• **TASK OBJECTIVE**
Rescale the listing lines from the line holding "You are a GUI" through the line holding "[x=73, y=187]", inclusive. Write those lines out again, requests included, and leave the pictures out. Multiply only the click coordinates in the answers by 1.5, rounding to whole numbers with halves rounded up, and keep every other number as it stands.

• **STORED ROWS**
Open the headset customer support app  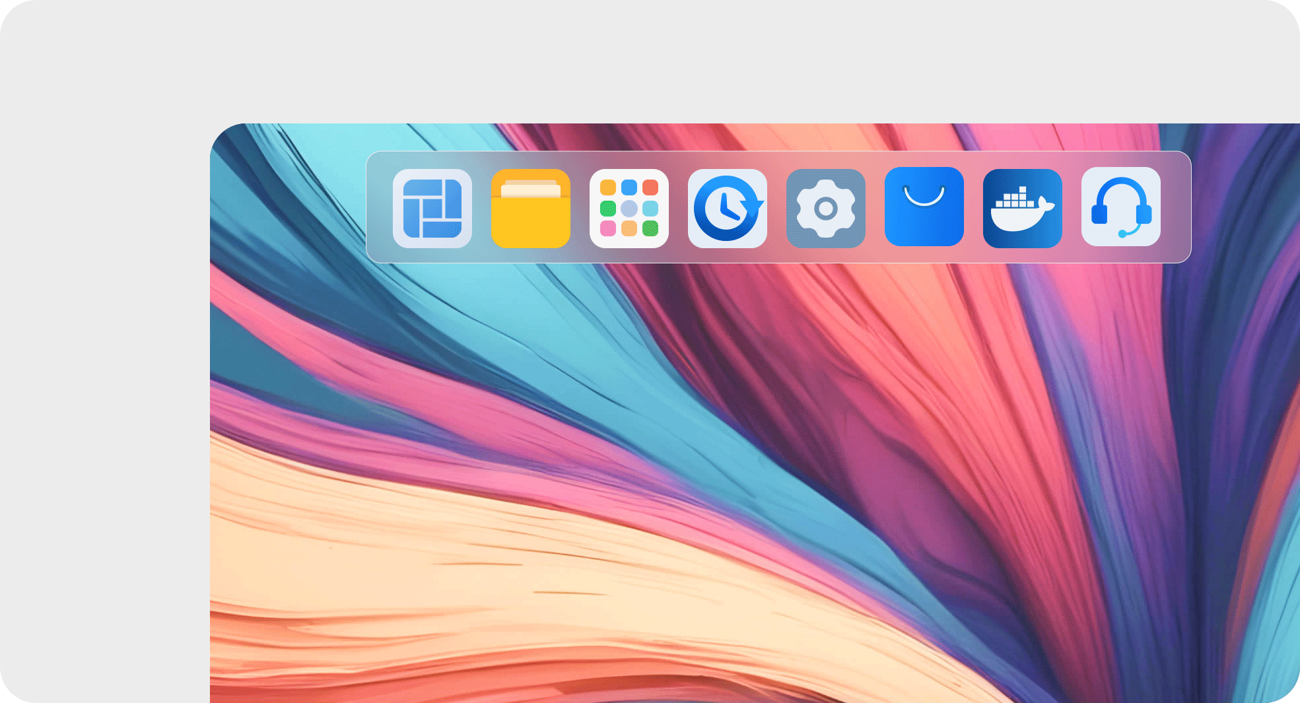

--

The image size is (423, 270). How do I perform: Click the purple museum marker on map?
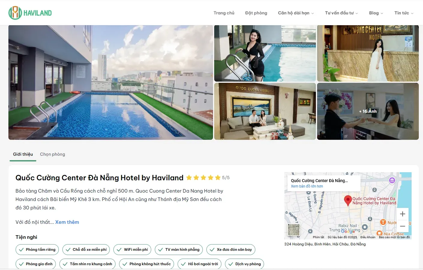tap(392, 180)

==

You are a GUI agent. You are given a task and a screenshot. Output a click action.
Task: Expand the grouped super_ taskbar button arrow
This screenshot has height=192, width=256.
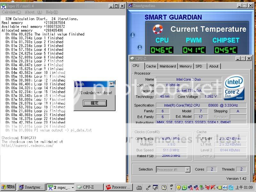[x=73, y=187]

• **TASK RESPONSE**
You are a GUI agent. You are given a task and a screenshot. Output a click action.
Task: Expand the grouped super_ taskbar button arrow
This screenshot has height=192, width=256.
[x=110, y=281]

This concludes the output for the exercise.